After a cascade incident, reconstructing the exact propagation path through the dependency graph is useful for both the immediate postmortem and longer-term architectural work. The reconstruction process:

Start with the service that first exhibited degraded behavior. Look at the graph's incoming edges for that service — which services call it? Of those, which were also degraded? The subset of degraded callers are the next layer of the cascade. Follow incoming edges from each of them, filtering for degraded services, until you reach a service with no degraded callers. That service is the cascade origin.

In a graph of 40 services, this traversal takes 5–10 minutes with a live graph query. Without a graph, it takes as long as it takes to manually trace call paths through logs across multiple services — often 45–90 minutes of the incident's first response window, which is time not spent on recovery actions.

Consider a scenario: an early-stage platform team had a cascade incident that took 2 hours and 47 minutes to fully resolve, with the root cause identified 1 hour and 55 minutes into the incident. After implementing dependency graph analysis, their next comparable cascade was resolved in 48 minutes, with root cause identified in 12 minutes.
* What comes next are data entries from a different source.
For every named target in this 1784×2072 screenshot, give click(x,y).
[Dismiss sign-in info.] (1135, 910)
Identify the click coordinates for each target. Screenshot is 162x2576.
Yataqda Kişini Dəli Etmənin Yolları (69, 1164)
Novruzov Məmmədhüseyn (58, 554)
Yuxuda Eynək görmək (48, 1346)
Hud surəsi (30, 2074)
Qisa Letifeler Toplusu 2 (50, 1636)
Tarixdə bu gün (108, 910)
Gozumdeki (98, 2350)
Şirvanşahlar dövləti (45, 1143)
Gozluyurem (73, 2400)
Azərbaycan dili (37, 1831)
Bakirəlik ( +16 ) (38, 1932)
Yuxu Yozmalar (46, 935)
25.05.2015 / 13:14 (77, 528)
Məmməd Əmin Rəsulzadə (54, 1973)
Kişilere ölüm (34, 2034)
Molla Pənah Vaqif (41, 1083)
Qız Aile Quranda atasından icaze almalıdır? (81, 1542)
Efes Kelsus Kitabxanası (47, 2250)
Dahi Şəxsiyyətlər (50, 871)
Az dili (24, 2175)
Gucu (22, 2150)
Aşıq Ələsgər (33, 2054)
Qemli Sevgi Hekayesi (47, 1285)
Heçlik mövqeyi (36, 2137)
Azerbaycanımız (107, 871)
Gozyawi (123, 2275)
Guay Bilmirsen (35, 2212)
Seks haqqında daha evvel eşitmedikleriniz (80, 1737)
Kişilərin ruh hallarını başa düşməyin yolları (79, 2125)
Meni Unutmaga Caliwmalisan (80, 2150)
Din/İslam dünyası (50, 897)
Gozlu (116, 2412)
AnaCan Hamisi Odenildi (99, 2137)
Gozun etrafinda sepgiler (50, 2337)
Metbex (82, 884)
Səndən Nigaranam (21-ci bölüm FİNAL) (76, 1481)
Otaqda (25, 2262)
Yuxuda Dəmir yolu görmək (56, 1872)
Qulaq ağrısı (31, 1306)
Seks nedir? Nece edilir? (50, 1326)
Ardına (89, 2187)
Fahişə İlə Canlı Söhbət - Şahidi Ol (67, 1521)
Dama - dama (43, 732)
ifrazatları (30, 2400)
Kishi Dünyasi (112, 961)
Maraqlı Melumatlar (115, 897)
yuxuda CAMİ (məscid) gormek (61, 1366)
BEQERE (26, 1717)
The difference was not superior engineering judgment — it was having the graph available to bound the hypothesis space immediately.

Designing recurrence prevention from graph findings

The most durable outcome of a graph-informed postmortem is not a process change but an architectural recommendation. If the graph reveals that one service has an inbound edge count of 15 — meaning 15 other services call it and any degradation in it cascades to all 15 — that concentration is an architectural risk that persists across all future changes. The postmortem's action item should include an architectural review of whether that concentration is necessary or whether some of those dependencies can be decoupled.

We're not saying decoupling is always the right answer — sometimes a high-fan-in service is high-fan-in because it genuinely needs to be. We're saying the graph makes the concentration visible, and a visible concentration is a debated risk rather than an invisible one. Teams that act on graph topology findings in postmortems are addressing incidents at the architectural level rather than treating each incident as an isolated event.